Due to the paucity of source material, there really hasn’t been any historical writing on these sons of Tancred who stayed in Normandy.  (For that matter there hasn’t been much about any except Guiscard and Count Roger).  But if historical fiction is more to your taste, there is at least one option.  The Words of Bernfrieda: A Chronicle of Hauteville by Gabriella Brooke tells the story of a handmaiden of Tancred’s daughter Fressenda and the clash between the brothers Guiscard and Roger.  Since women are almost completely ignored in our primary sources, I think it’s fitting that in this case the two most famous siblings are footnotes in their sister’s story.

6 responses so far

  1. Thank you for spending your time answering these questions.

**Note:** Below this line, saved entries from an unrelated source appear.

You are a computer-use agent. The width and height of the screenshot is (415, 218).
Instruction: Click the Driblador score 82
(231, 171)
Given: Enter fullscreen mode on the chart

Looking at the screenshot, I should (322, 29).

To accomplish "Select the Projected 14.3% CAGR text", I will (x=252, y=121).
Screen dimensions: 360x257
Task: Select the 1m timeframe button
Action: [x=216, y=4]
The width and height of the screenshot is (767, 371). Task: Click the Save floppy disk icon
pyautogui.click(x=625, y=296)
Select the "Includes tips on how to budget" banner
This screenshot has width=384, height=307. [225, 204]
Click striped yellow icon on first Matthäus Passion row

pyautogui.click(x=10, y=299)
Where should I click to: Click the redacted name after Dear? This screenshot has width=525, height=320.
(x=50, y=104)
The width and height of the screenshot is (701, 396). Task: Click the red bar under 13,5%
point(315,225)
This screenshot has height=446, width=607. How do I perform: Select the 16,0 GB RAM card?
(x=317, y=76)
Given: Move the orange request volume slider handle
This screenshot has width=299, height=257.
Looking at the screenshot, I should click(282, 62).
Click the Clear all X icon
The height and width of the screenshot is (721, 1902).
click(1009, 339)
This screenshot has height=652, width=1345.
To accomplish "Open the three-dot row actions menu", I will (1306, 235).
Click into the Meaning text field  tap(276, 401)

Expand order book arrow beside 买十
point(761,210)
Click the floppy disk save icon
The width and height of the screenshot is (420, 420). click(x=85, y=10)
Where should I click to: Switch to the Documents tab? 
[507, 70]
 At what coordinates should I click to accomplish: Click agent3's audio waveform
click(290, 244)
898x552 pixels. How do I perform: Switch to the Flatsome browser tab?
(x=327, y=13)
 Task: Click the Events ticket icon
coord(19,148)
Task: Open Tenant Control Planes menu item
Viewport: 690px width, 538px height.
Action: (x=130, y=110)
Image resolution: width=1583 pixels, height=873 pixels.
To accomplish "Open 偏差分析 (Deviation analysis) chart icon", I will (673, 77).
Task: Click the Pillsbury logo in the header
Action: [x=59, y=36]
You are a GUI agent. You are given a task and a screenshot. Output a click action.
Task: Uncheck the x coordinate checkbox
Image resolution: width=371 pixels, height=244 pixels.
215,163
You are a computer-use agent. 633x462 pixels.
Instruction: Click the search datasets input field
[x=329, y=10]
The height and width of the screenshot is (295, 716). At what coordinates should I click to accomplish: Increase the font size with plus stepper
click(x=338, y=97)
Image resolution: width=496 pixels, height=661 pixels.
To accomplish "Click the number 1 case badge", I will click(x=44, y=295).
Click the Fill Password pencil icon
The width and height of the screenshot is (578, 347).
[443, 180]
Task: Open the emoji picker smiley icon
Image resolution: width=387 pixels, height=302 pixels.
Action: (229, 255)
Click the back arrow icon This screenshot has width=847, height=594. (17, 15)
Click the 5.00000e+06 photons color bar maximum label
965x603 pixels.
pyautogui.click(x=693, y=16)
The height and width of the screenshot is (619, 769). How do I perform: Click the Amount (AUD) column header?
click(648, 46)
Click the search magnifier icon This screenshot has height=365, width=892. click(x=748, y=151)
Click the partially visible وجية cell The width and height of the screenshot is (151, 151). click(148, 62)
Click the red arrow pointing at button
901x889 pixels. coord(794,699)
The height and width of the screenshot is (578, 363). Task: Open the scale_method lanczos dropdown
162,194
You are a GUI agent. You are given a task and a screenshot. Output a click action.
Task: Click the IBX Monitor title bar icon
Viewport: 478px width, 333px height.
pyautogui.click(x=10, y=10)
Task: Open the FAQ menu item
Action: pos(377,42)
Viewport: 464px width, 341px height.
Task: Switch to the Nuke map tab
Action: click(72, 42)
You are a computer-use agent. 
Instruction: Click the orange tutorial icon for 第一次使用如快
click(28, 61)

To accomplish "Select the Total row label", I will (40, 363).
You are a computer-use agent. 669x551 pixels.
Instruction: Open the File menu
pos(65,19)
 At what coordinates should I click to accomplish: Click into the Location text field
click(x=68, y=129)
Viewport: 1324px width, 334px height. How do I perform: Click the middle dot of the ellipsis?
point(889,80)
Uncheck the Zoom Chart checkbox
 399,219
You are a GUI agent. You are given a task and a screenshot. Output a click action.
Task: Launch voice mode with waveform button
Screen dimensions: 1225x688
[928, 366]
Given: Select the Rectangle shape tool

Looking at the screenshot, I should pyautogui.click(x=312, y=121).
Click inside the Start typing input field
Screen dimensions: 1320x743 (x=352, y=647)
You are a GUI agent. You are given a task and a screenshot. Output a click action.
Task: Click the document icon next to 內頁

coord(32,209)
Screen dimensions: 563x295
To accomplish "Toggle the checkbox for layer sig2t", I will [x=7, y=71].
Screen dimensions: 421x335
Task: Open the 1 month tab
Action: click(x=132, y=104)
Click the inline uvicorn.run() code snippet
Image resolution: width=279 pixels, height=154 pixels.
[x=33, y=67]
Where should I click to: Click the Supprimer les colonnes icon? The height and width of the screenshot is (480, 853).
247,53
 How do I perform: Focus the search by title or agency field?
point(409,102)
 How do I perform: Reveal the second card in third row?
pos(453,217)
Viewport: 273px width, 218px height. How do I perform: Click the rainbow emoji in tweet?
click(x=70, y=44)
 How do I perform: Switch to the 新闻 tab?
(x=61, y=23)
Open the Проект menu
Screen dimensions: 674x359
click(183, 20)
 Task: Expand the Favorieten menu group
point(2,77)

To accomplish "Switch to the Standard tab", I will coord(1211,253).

I cannot underscore how refreshing it is that you can so aptly answer them.

    Regards,

    A good fan

  2. maybe this is the wrong place for the remark therefore I apologize.

    I just listened to your stupor mundi Podcast edition and was surprised to learn that it is Friedrich II who is supposed to sit under a mountain awaiting his return.

    As best I know that story is popular in Germany only with Friedrich Barbarossa as hero whose red beard is supposed to have grown through the stone table he sits at

    And while I am at it – I enjoy your podcasts very much in every respect, history-, story telling- voice … thanks galore for them

  3. Thanks Sinan- but I can assure you that most of the fun is on my side of the equation. I’m fortunate to be asked interesting questions!
    -Lars

  4. Not to worry- this is absolutely the right place. You’re correct that the Kyffhauser legend applies today to Barbarossa. The mountain is popularly believed to be that emperor’s final resting place, and Barbarossa has morphed into a kind of national hero. (this at least makes more sense than Frederick II as one!) However, the legend was first told during the so-called ‘Great Interregnum’- the period after the death of Frederick II’s son Conrad- a time of chaos in the Empire. Only 4 years separated the days of greatness under Frederick from the anarchy of the interregnum and it was natural to look back and long for the stability of the stupor mundi. As time passed, and the memories of the Sicilian Kingdom faded, the idea of Frederick as a German hero migrated to his grandfather- who was thoroughly Teutonic. In a way, that really sums up Frederick and the entire Sicilian kingdom. Such brilliance ahead of its time- but ultimately largely forgotten…

  5. lars

    it is thanks to you and your wonderful 12 Byzantine Emperors podcast which put that empire one on my map and which led to Sicily being extremely fascinating to me (to think that they and North Africa were the corn chamber of the ancient Romans – what America fly-over country is today to the world)
    (right now I am half way through Simon Sebag Montefiore’s Potemkin thus kind of approaching the Bosporus from the North.)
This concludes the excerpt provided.